Run the calculator once with best-case paces and once with conservative paces so your race plan has a finish-time window. A 10 to 15 minute window is normal for Sprint and Olympic; a 30 to 60 minute window is reasonable for Half and Full IRONMAN.

According to Mayo Clinic, Mayo Clinic advises replacing fluids before, during, and after exercise and drinking more water than usual in hot or humid weather to replace fluid lost through sweating.

When heat or humidity pushes your effort zones, the Target Heart Rate Calculator helps you adjust pace inputs so the calorie and time estimates reflect the cardiovascular cost of racing at a higher heart rate.

Triathlon calculator - predict finish time, calories burned, and hydration for Sprint, Olympic, 70.3, and Full IRONMAN distances.
Triathlon calculator - predict finish time, calories burned, and hydration for Sprint, Olympic, 70.3, and Full IRONMAN distances.

Frequently Asked Questions

Q: How accurate is a triathlon calculator for predicting finish time?

A: A triathlon calculator is most accurate when the pace inputs reflect the athlete's recent race pace and the course profile matches the input assumptions. For a flat course in moderate weather, predicted finish time is typically within 3 to 5 percent of actual race day time.

Q: How many calories does a triathlon burn per hour?

A: Most age-groupers burn roughly 600 to 900 kcal per hour across the swim, bike, and run combined, depending on body weight and pace. An Olympic triathlon usually totals 1,400 to 1,800 kcal while a Half IRONMAN typically falls between 3,000 and 3,500 kcal for the same athlete.

Q: How much water should you drink during a triathlon?

A: Plan for about 16 fluid ounces per hour of racing in moderate weather, scaling toward 20 to 24 ounces per hour in heat. The calculator's fluid-ounce target is a useful starting point that you can adjust based on your own sweat rate and the day's temperature.

Q: What is a good triathlon time for a beginner?

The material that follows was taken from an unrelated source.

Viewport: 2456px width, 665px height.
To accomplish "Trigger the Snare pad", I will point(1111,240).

A: A first-time Sprint finisher under 1:30 and a first-time Olympic finisher under 3:00 are common beginner benchmarks. First-time Half IRONMAN finishers often target 6:30 to 7:30, while first-time Full IRONMAN athletes frequently aim to finish inside the 17 hour cutoff with a 12 to 14 hour goal.

Q: How do transitions affect triathlon finish time?

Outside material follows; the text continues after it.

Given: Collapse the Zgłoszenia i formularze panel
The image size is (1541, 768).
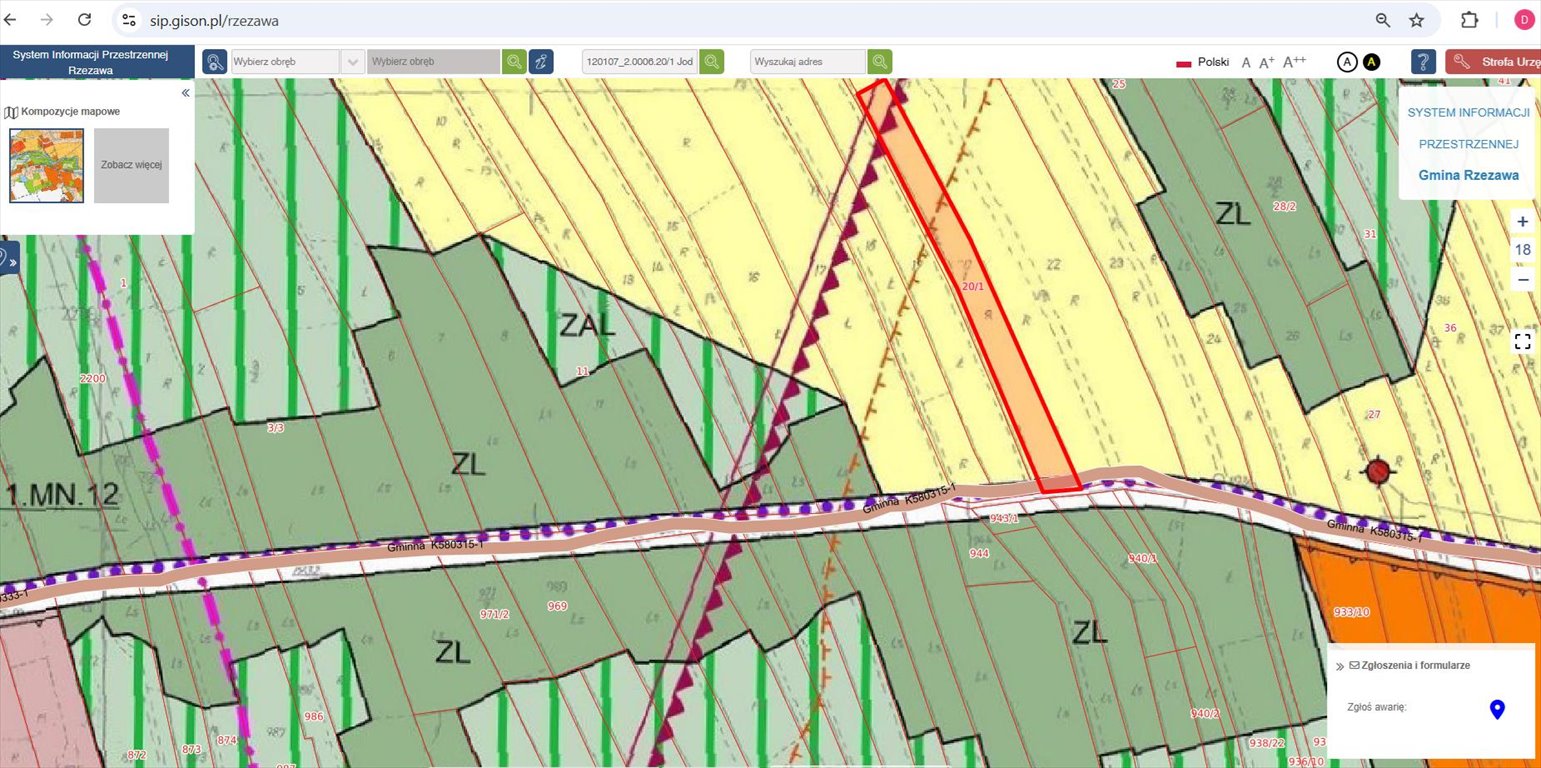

A: Transitions add 3 to 5 minutes for beginners and 60 to 90 seconds for elite age-groupers. Practicing T1 and T2 in training can shave 1 to 2 minutes off a Sprint total and 3 to 5 minutes off a Full IRONMAN total without any change to swim, bike, or run pace.

Q: Do I need a separate calorie plan for each triathlon segment?

A: Yes. Swim calories are hard to replace mid-race so the swim leg is fueled before the start, the bike leg is the main fueling window because you can eat and drink freely, and the run leg is fueled by what you took in on the bike plus small sips and gels on the run course.